60% allocation to US is effectively an 8% allocation to Consumer Discretionary.
and so on so forth.

Preferreds is a separate story altogether.




tygrus said:


> Your canadian content is too low.


That's just, like, your opinion, man. 

You think it's too low, I think it's about right. I know serious investors who ignore Canada altogether.




tygrus said:


> Frankly, I would never invest in china over canada.


OP allocated 5% to EM. China is 28% of that. 0.05 * 0.28 = meaningless 1.4% allocation.


----------



## off.by.10 (Mar 16, 2014)

GoldStone said:


> It is more likely to subtract value in the long run than to add.


Good point that it all comes down to the cost of the hedging which is, to say the least, not very transparent. It seems rather significant so I agree it's not such a good idea for the long term. Forget about XSP and XUH for now.


----------



## GoldStone (Mar 6, 2011)

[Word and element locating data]
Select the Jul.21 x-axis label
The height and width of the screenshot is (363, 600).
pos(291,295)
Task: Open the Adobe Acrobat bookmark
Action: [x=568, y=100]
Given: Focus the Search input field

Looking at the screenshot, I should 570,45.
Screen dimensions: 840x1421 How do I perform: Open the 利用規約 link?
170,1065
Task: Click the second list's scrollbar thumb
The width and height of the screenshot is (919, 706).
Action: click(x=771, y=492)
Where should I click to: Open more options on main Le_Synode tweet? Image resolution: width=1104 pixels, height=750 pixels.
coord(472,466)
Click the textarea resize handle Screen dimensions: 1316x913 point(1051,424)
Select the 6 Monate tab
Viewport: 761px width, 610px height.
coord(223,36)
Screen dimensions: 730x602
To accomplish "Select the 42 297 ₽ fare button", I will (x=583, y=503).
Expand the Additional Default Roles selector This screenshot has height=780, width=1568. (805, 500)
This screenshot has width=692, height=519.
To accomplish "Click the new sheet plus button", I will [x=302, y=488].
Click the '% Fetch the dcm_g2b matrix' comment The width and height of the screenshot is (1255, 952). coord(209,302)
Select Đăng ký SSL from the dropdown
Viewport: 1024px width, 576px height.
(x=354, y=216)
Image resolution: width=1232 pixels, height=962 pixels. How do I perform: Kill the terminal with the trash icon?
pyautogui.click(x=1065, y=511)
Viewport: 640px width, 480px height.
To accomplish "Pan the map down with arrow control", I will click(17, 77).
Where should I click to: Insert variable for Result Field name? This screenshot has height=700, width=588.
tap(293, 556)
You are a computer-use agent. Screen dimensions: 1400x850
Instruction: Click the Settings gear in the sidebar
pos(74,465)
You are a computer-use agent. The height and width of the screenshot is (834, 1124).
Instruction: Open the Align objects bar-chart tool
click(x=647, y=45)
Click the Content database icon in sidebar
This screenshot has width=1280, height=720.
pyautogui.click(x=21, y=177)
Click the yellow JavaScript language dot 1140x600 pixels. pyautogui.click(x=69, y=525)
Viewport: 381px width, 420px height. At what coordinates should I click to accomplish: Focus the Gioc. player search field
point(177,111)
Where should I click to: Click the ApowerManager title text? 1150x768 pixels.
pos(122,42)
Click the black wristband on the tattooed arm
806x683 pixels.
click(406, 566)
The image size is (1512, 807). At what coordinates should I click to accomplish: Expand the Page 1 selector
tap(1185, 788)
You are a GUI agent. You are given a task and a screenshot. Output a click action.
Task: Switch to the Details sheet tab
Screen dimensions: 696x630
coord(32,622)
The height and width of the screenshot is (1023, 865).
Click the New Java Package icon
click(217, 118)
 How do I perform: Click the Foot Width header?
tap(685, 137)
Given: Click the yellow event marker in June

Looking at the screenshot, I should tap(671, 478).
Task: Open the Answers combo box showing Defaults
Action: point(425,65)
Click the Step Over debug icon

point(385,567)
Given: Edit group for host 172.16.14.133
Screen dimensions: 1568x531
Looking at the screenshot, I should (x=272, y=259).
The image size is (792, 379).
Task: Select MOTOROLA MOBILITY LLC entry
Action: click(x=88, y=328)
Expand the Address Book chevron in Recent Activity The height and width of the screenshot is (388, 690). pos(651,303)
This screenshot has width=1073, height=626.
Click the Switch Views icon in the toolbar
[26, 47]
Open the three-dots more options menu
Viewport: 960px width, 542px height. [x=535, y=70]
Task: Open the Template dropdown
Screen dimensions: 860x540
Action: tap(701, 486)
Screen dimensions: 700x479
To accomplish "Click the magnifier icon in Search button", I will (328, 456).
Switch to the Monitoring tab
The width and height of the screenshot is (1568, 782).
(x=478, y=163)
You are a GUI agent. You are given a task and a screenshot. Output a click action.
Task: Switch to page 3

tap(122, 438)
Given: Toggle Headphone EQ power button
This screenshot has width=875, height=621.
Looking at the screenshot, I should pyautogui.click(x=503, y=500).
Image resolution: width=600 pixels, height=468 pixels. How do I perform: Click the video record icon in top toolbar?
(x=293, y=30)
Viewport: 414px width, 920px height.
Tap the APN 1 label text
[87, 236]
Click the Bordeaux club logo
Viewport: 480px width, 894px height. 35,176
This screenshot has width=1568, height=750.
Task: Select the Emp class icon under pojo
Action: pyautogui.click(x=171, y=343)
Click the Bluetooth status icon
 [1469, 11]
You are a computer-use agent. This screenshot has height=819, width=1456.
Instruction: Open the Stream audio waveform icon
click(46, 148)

* [Requests]
- A) From the investing forum thread, output everything from "Good point that" down to "(Mar 6, 2011)".
- B) List every figure in the investing forum thread that is written with a percent sign.

* [Problem solutions]
- A)
Good point that it all comes down to the cost of the hedging which is, to say the least, not very transparent. It seems rather significant so I agree it's not such a good idea for the long term. Forget about XSP and XUH for now.


----------



## GoldStone (Mar 6, 2011)

- B) 60%, 8%, 5%, 28%, 1.4%